_DATA FOR THE TASK_
+ + + + +

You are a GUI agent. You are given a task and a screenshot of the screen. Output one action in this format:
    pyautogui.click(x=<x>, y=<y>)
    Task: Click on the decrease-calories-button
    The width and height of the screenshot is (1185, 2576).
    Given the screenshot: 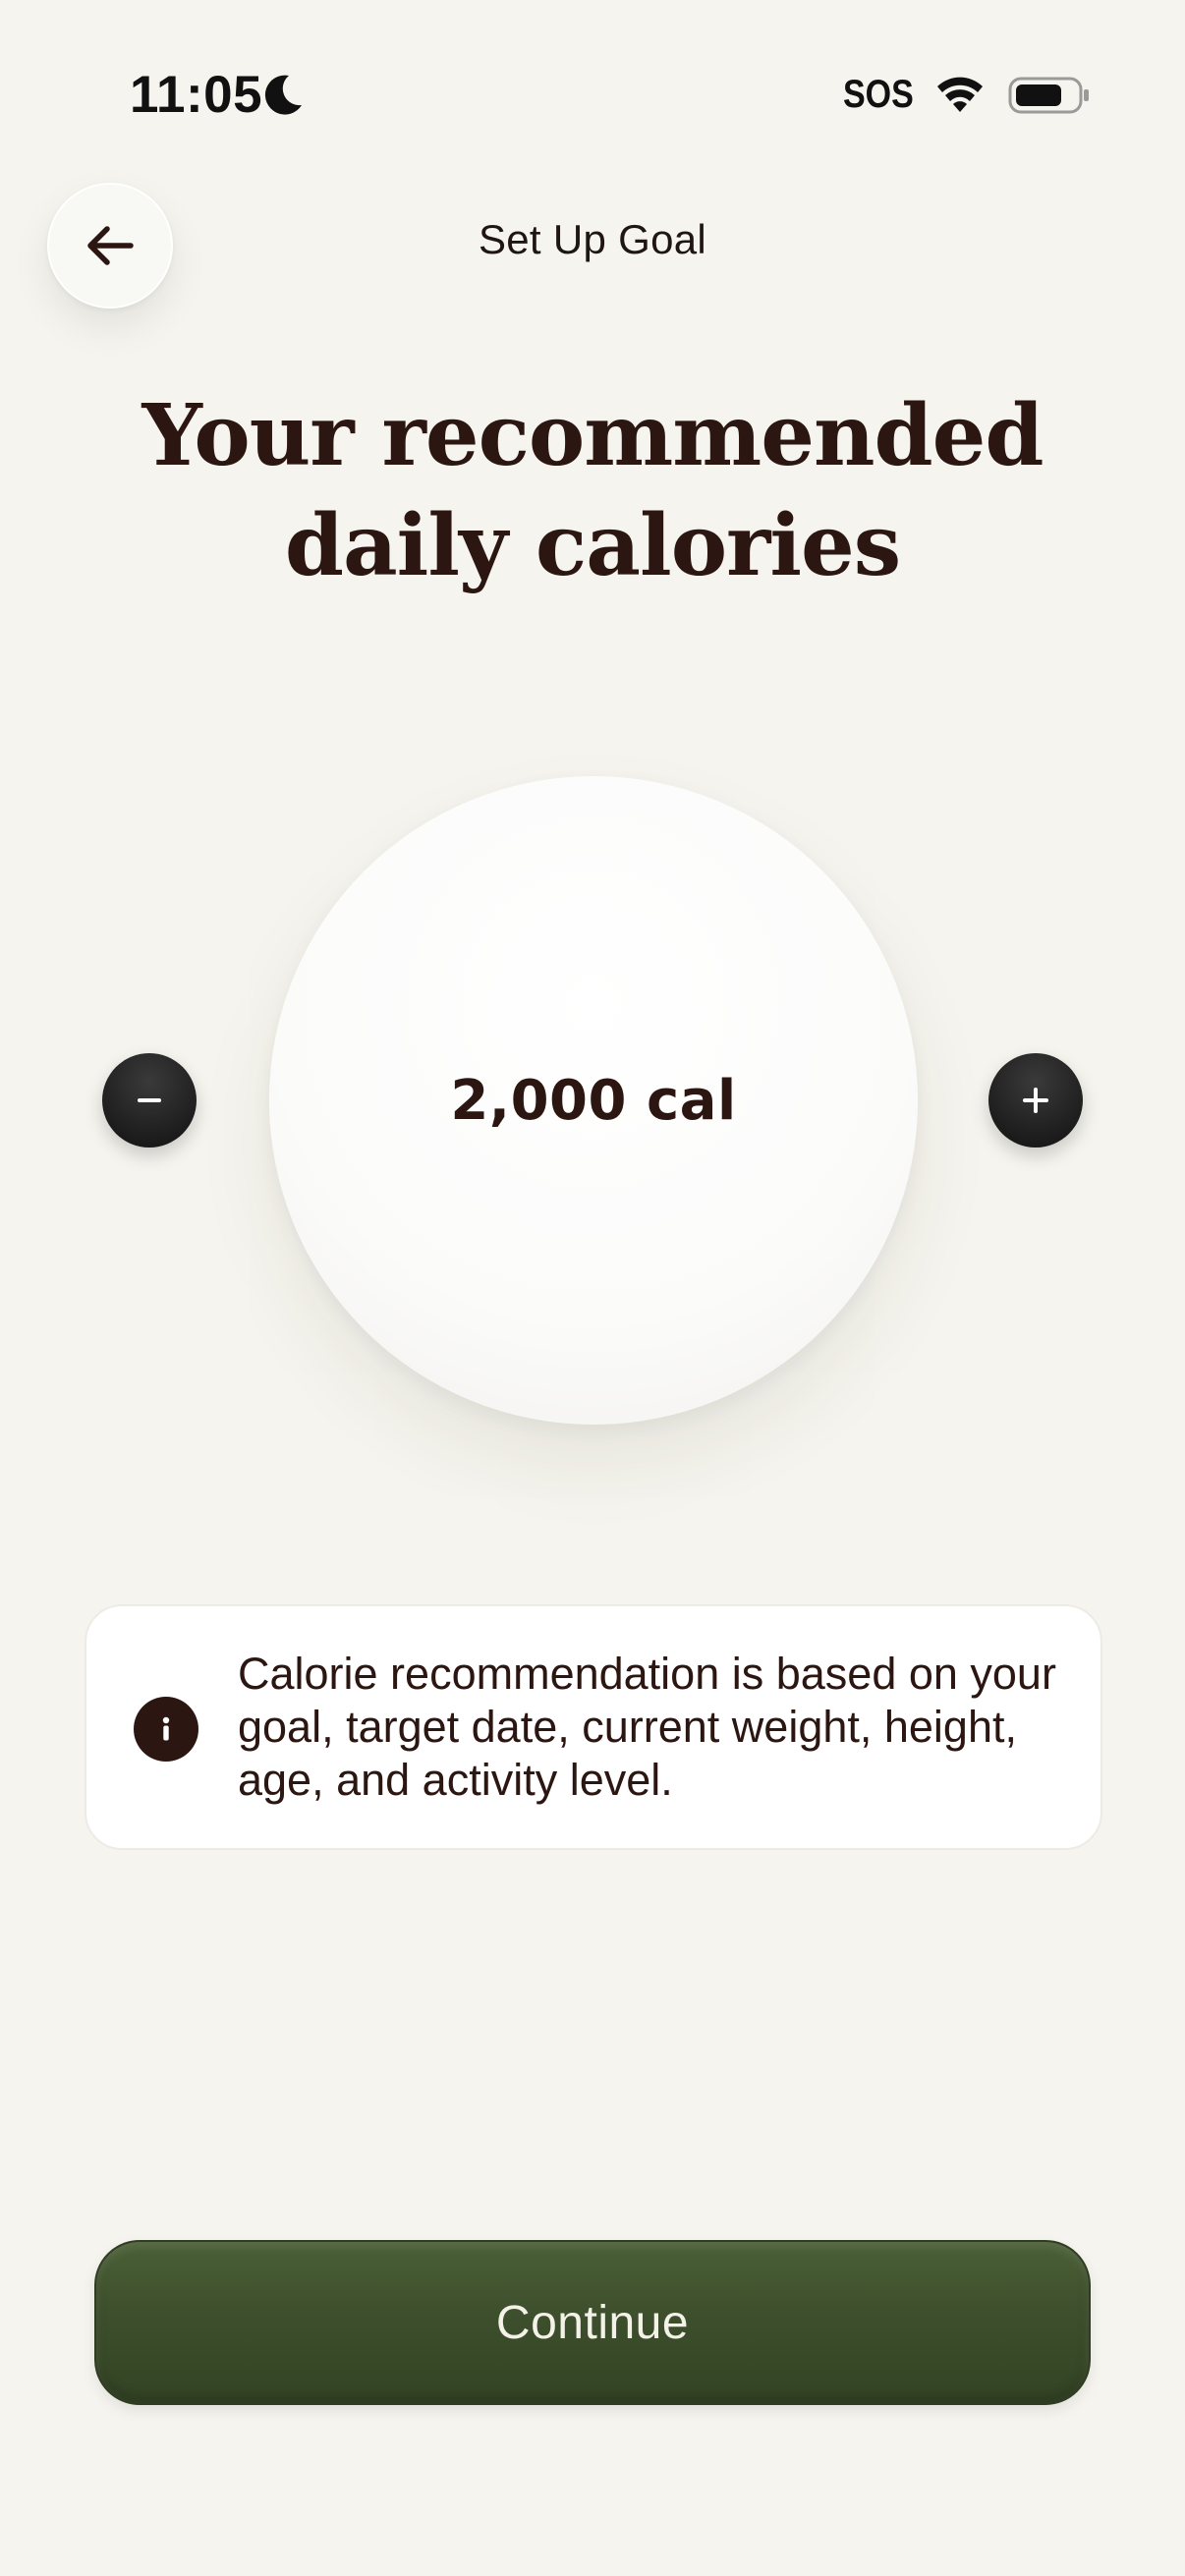 What is the action you would take?
    pyautogui.click(x=150, y=1100)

+ + + + +

_WHAT TO WORK ON_
Please copy the records word for word, from their very first line through the line that contains "The width and", including both of those lines.

_SOLUTION TO THE PROBLEM_
You are a GUI agent. You are given a task and a screenshot of the screen. Output one action in this format:
    pyautogui.click(x=<x>, y=<y>)
    Task: Click on the decrease-calories-button
    The width and height of the screenshot is (1185, 2576).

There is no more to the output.